Piastri berada di posisi yang agak berbeda. Pembalap McLaren itu menghadapi tahun 2025 dengan semangat membara karena menjadi bagian dari tim yang mengamankan gelar juara konstruktor pertama bagi skuad oranye dalam 26 tahun.
Pada saat yang sama, serangan brutalnya terhadap rekan setimnya Lando Norris di Monza tahun lalu selaras dengan bagaimana orang dalam Prema lainnya memandang potensinya sebagai penantang gelar F1 kali ini.
Di balik kepribadiannya yang sangat santai, tersembunyi seorang pengemudi yang sudah memiliki naluri pembunuh yang dibutuhkan untuk menjerat pertarungan kejuaraan yang ketat bahkan di tengah tekanan minat F1. Peran Piastri dalam kecelakaan di Abu Dhabi dengan Verstappen menunjukkan bagaimana ia akan menghadapi api dengan api.
“Dia terlihat jauh lebih santai,” kata Capietto tentang dua musim yang dihabiskan Piastri bersama Prema saat menjadi junior Renault/Alpine pada tahun 2020 dan 2021.

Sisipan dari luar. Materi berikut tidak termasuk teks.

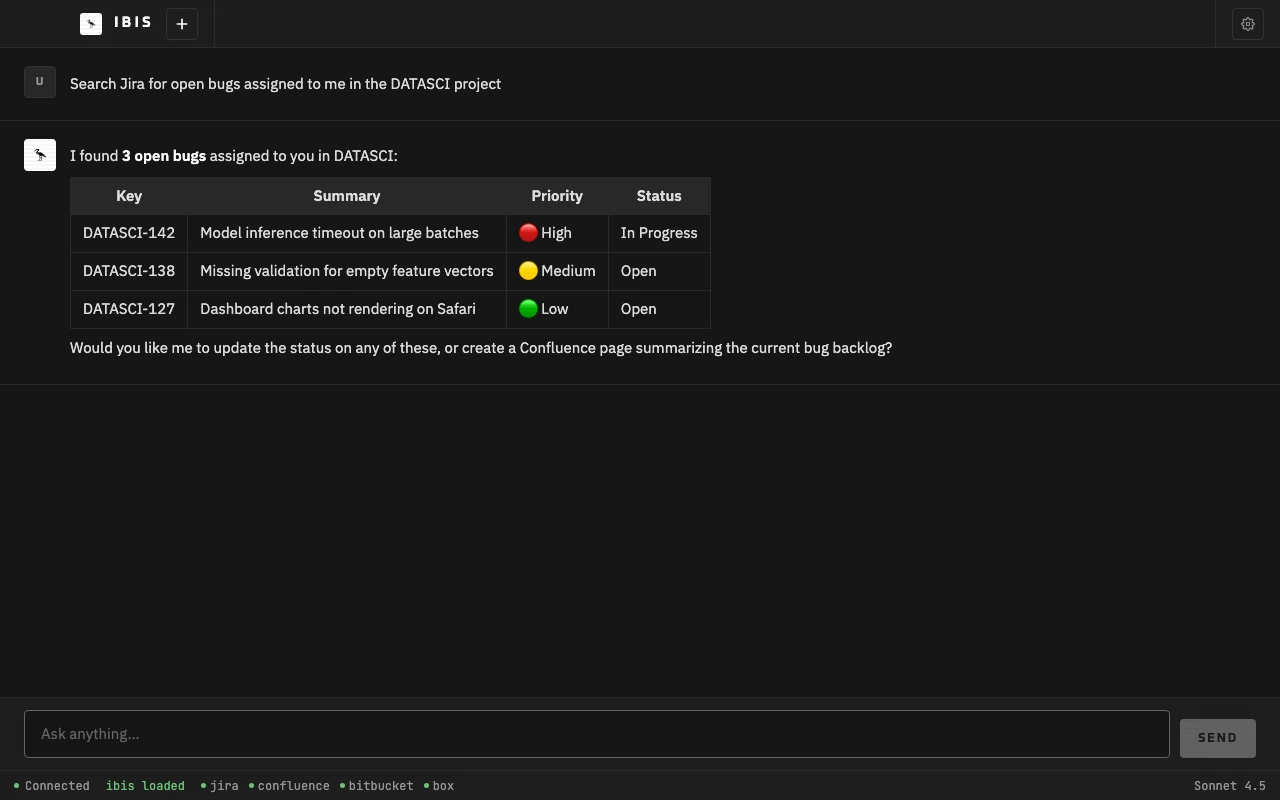Click the bitbucket connector status item
The width and height of the screenshot is (1280, 800).
coord(378,786)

“Tetapi dia juga memiliki sedikit tekanan dan dia juga pekerja yang baik. Ya, terkadang Anda merasa bahwa Anda akan mengatakan sesuatu dan [bertanya pada diri sendiri], ‘Apakah dia mengerti? Apakah dia mendengarkan?’ Jadi, Anda mengulanginya, tetapi pada akhirnya dia lebih hadir daripada yang Anda kira.
“Ia juga berbakat. Ia mungkin sedikit lebih matematis – melakukan sesuatu berdasarkan rencana. Sementara, mungkin Lewis terkadang lebih mengandalkan perasaannya. Itu pada tahap ini 20 tahun yang lalu, sekarang ia mungkin sangat berbeda!

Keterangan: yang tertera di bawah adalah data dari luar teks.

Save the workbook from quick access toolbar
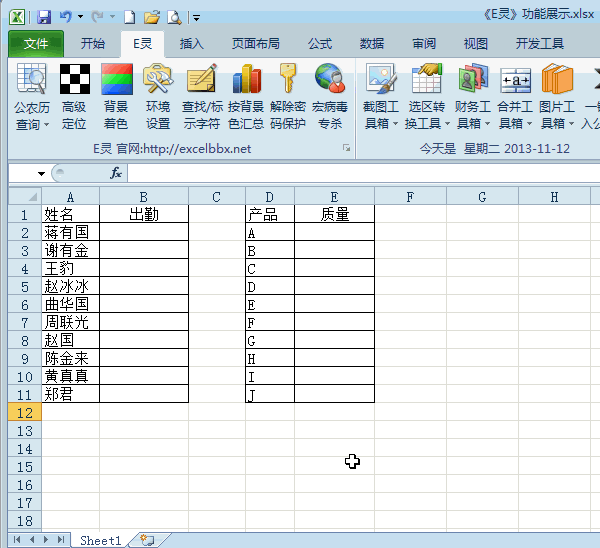Viewport: 600px width, 548px height. [x=44, y=17]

“[Pada tahun 2021 di F2] kami juga bersama [Piastri] dan [sekarang pembalap Prema IndyCar] Robert Shwartzman, yang juga merupakan tim yang bagus di mana keduanya berteman dan juga ada suasana yang baik di dalam tim. Sejujurnya, cukup mirip dengan tahun dengan Leclerc dan Fuoco.”

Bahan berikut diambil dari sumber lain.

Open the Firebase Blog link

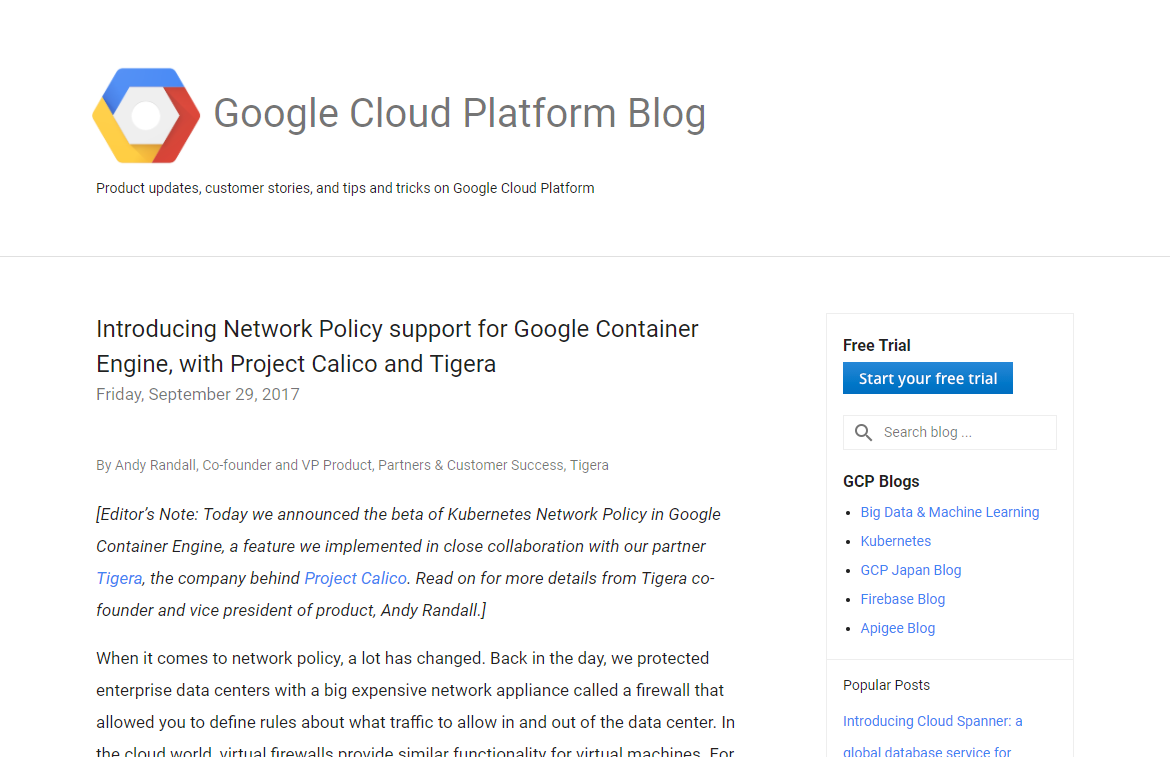click(902, 599)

Capietto menyimpulkan bahwa setiap pembalap junior suatu hari nanti akan berjuang untuk hadiah F1 tertinggi adalah “target kami”.
“Kami memiliki banyak pembalap di F1 untuk Prema atau saya sendiri yang berasal dari ART,” katanya. “Dan kami bangga telah berpartisipasi dalam kesuksesan mereka dan telah memberikan sesuatu yang membantu mereka melakukan ini.”